任務目標 1:
請依據下面關於古代鄉村啟蒙教育的選段,回答以下問題:
(a) 唐代村學屬於哪一級教育?
(b) 宋代冬學主要選在什麼時節傳授知識?
(c) 元代朝廷規定多少家為一社?
任務目標 2: 接着關於古代鄉村啟蒙教育的選段最後一句往下寫,延續其內容與文風。

選段:

========

唐代村學屬於初等教育,與我們現在的小學類似。鄉、裏、村學的教學內容主要是儒家五經和一些啟蒙識字讀物,以及唐代廣泛流傳的詩歌文賦。唐代的啟蒙讀物,除唐玄宗皇子編纂的《初學記》以外,在民間流行的主要有梁代周興嗣編撰的四言韻語《千字文》,蒙學課本《太公家教》、《兔園冊府》等。
鄉、村、裏學的設置對唐代教育的普及和文化的傳播起了重大作用,極大地提高了唐代教育的普及程度。唐代後期因為社會動蕩,州縣官學大量衰廢,而鄉村學校因不容易直接受政局變化的影響,所以還依然普遍存在,唐後期教育應該比前期更為普及。這主要還由於鄉村學校並無政府固定供給的經費,而且這類學校的人員編製十分簡單(往往隻有一名教師),日常所需的經費也微乎其微。
宋代的初等教育也基本上由鄉、裏之學承擔,這期間還出現了為農民提供啟蒙教育的冬學,即主要選擇在冬天的農閑時節傳授知識,這種學校與我們現在的成人教育中的業餘農校十分相似。元明清時期的啟蒙教育機構隨著行政區劃的變化而發生改變,鄉、裏學校演變成社學和義學。社學、義學是元明清時期最基本的啟蒙教育機構,全國城鎮和農村的兒童,尤其是廣大農村兒童的啟蒙教育多由這類機構承擔。明清時期的社學、義學,是府、州、縣學教育的重要補充,占有極重要的地位。
社學是以民間子弟為教育對象的一種基層地方官學。招收的學生大致是在8歲以上、15歲以下,沒有獲得任何功名的少年兒童。社學廣泛設立於全國城鎮和鄉村,其中鄉村的比例最大。社學在宋代就已經出現,由官府正式設立是從元世祖至元二十三年(1286)開始的,朝廷規定:“諸縣所屬村莊,五十家為一社,擇年高曉農事者立為社長。……每社立學校一,擇通曉經書者為學師,農隙使子弟如學。如學文有成者,申複官司照驗。”就是說規定每50戶為一社,每社設立一所社學,農閑時讓農家子弟入學讀書,接受啟蒙教育。這對於發展農村地區文化教育事業具有十分重要的意義。
明代初期繼承和發展了元代創立的社學製度,其設立更加普遍,數量更多,在教學的各個方麵也更趨成熟。洪武八年(1375),朱元璋下詔規定,府州縣每50家設立一所社學。這一規定帶有某種強製性,與近現代義務教育有相似之處。但這種奉旨設立的社學含有相當多的虛假成分,有的甚至成為地方官吏敲榨勒索百姓的工具:對願意讀書而無錢的人,不許入學;而對一家有適齡兒童三四人卻不願讀書的,則可用交錢的方式免除入學讀書之苦;對隻有父子二人,而且都沒有時間入學讀書的,卻又強迫他們入學。正因為如此,在洪武十三年(1380)曾一度廢止社學,隻設冬學。但三年以後又下詔恢複社學,而且改變了以前社學隻能由地方官府設立的局麵,允許民間設立社學,禁止地方官吏“幹預”民間自辦的社學。

========

提供資料:
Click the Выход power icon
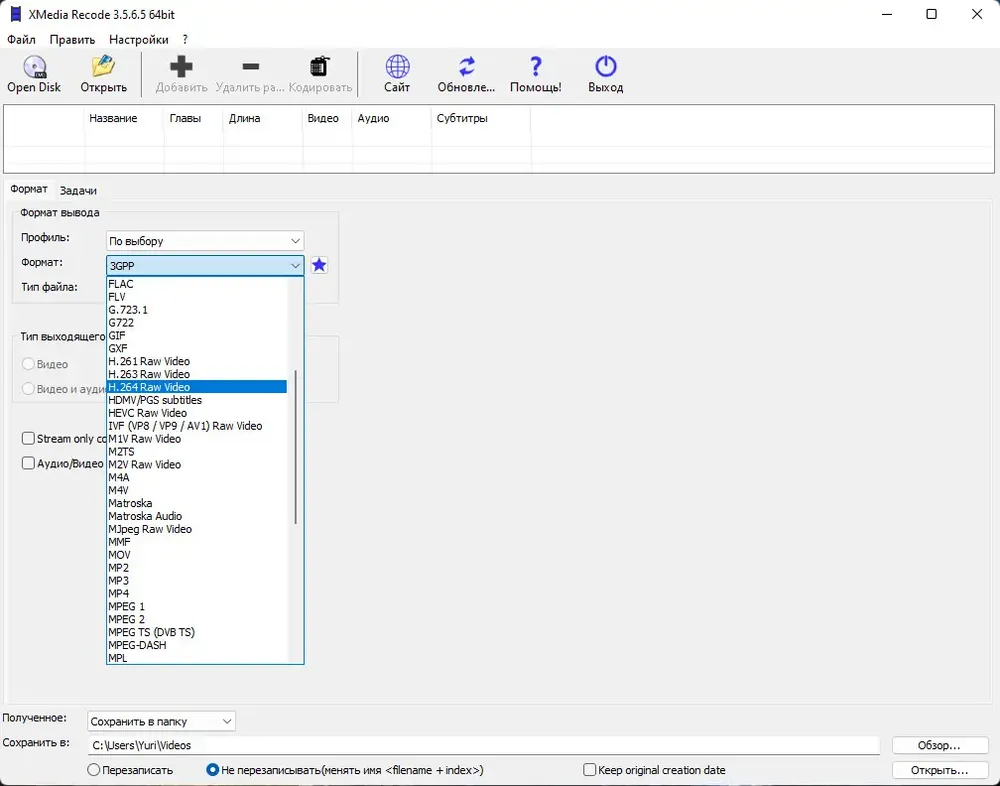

========

預期答案 1:
(a) 初等教育。
(b) 冬天的農閑時節。
(c) 五十家為一社。

預期答案 2:
明初社學主要由各級地方官吏興辦,據王蘭蔭《明代之社學》統計,在1438所社學中,由知縣建立的占61%以上,由知州建立的隻占不足4%,由知府建立的超過11%,由提學官監督、指導建立的也超過21%,由民間設立的社學隻占3%左右,這表明明初社學的官辦性質。但從洪武十六年恢複設立社學以後,民間設立的社學逐漸增加,不少是以宗族為單位設立的。
社學的教師稱社師,一般是挑選當地學行兼優的長者擔任。在教學活動方麵,明代社學對於如何教兒童念書、看書、作文、記文,培養兒童學習習慣以及每天活動的安排等,都有較具體的要求。呂坤編撰的《社學要略》中具體規定了社學的教育目標、道德規範、教學內容、教學過程以及教材、教法等。他認為社學教育應以進德修身為目標,不可隻為“取科甲求富貴”,提倡慎選社師,“不以才名為務,而以誌行端良為先”,並強調對兒童學習、行為習慣的培養。他說:
教童子,先學爽潔。硯無積垢,筆無宿墨。蘸墨隻著水皮,於筆先要水潤,書須離身三寸,休令拳揉。手須日洗兩番,休汙書籍。案上書,休亂堆斜放。書中句,休亂點胡批。學堂日日掃除,桌凳時時擦抹。
社學的教學內容,除傳統小學所教的《三字經》、《百家姓》、《千字文》,以及《孝經》、《四書》之外,特別強調學習冠婚喪祭的禮儀,使學生從小懂得封建社會的禮儀製度。洪武二十年(1387)以後,將《禦製大誥》和律令列入教學內容,目的是進行法製教育,從小培養安分守己的所謂良民。明太祖還令全國社:學的老師率領能背誦《禦製大誥》的學生進京,禮部根據學生的背誦情況加以賞賜。洪武三十年(1397)五月,全國有193400多能背誦《禦製大誥》的學生彙聚京城,隊伍十分龐大,可見當時社學的發展規模之大。明代中葉以後,社學逐漸廢弛,明朝政府多次明令複興社學,但各地官吏並未認真執行。明朝將社學與府、州、縣學銜接起來,社學的優秀學生可以被選拔推薦到府、州、縣學中去繼續學習。這對社學的發展產生了極大的促進作用。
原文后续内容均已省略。